__WHAT IS REQUIRED__
Swap "Spotify" for "Firefox" in the rows, starting at the line that has "Where should I" and stopping after the line that has "Action: (75, 258)". Return only those lines, with nothing else changed.

__STORED DATA__

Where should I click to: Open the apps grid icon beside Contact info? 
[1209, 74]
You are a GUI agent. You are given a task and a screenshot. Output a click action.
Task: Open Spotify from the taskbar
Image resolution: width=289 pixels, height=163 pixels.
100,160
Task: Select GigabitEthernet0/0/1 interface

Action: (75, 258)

---

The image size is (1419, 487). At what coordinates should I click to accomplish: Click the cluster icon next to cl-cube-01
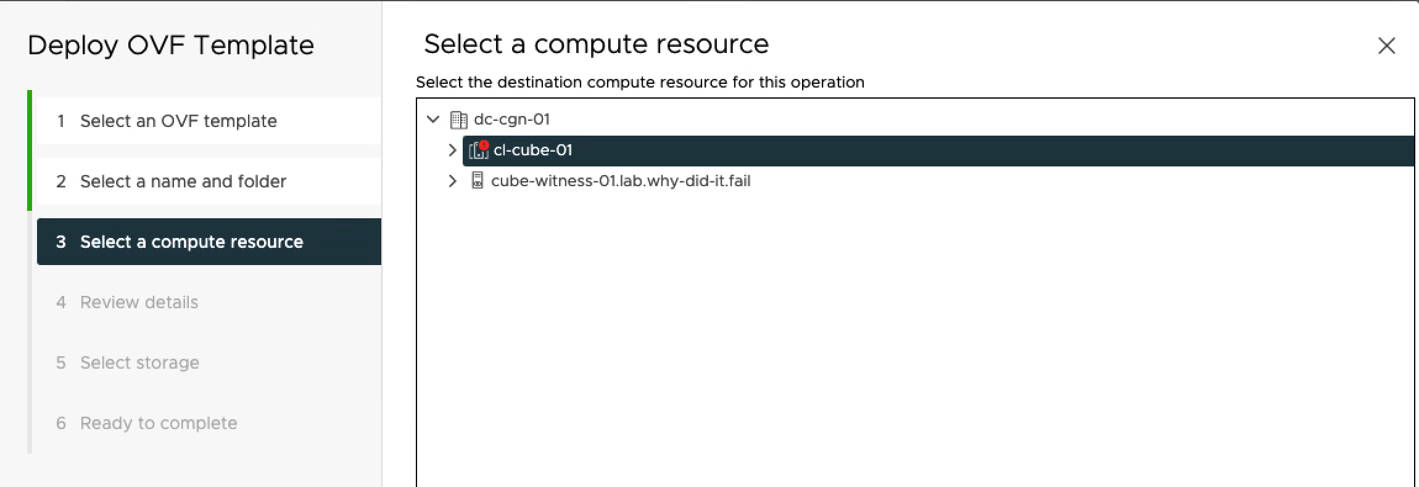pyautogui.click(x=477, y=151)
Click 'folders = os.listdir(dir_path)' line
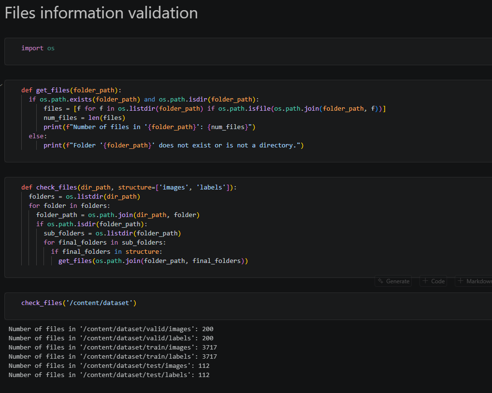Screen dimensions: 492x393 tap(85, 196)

==

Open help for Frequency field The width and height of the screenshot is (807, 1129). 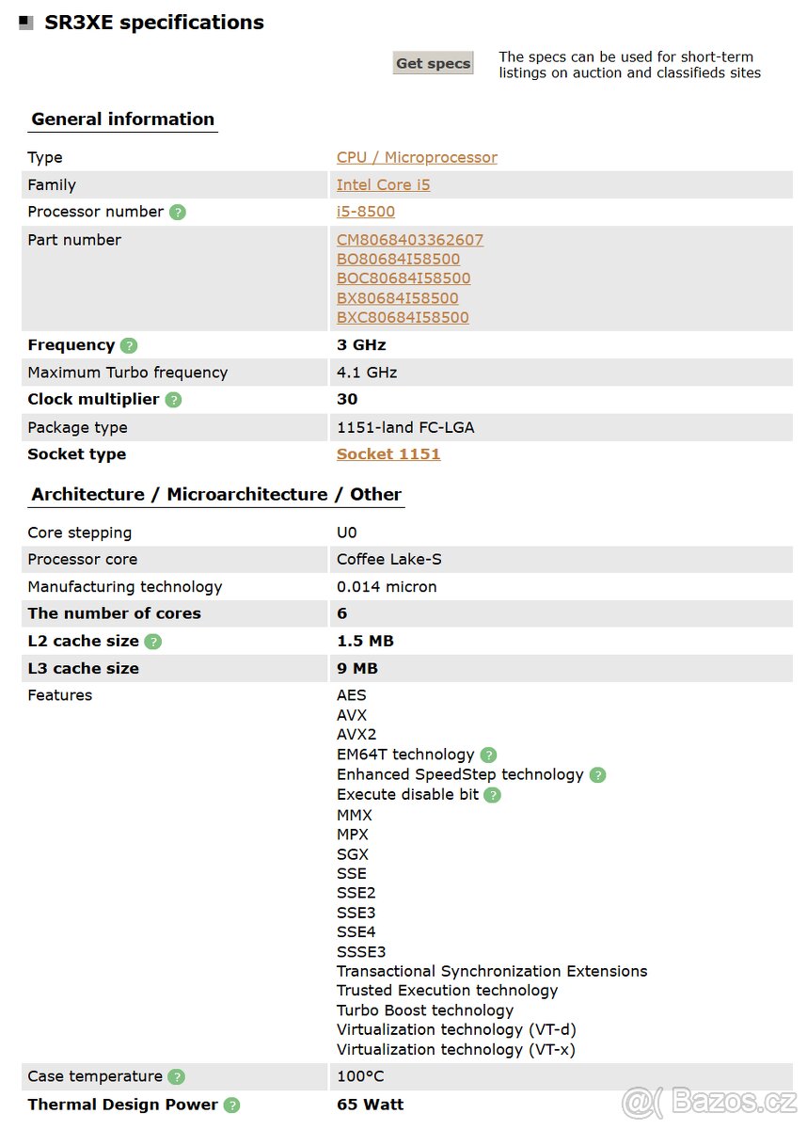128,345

__PROBLEM SOLUTION__
Where should I click to: Open the apps grid icon beside Contact info? 
[1209, 74]
You are a GUI agent. You are given a task and a screenshot. Output a click action.
Task: Open Firefox from the taskbar
Image resolution: width=289 pixels, height=163 pixels.
100,160
Task: Select GigabitEthernet0/0/1 interface

Action: (75, 258)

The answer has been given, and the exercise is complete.